## [WORK ITEM]
Pictures aside, reproduce exactly and only the lines below, starting at the one containing "This screenshot has" and ending at the last line.

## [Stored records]
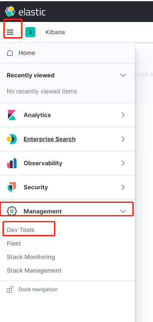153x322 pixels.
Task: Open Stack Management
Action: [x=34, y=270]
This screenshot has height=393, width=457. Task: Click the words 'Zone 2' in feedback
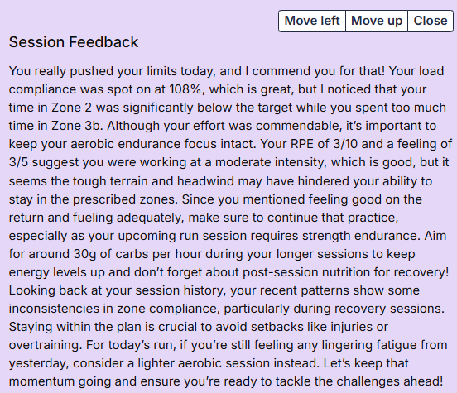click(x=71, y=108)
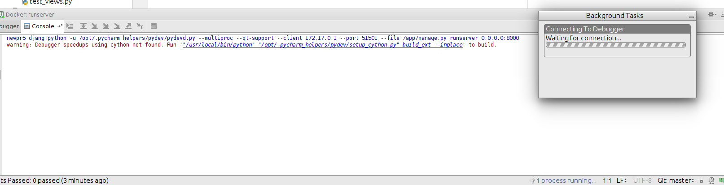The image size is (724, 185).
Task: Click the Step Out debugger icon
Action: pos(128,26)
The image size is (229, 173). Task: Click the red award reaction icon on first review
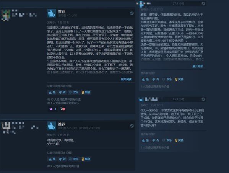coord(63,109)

## [OUTPUT OF THE EXERCISE]
This screenshot has height=393, width=457. Task: Click the words 'Zone 2' in feedback
click(x=71, y=108)
The image size is (724, 185).
Task: Click the Step Out debugger icon
Action: pos(128,26)
The image size is (229, 173). Task: Click the red award reaction icon on first review
coord(63,109)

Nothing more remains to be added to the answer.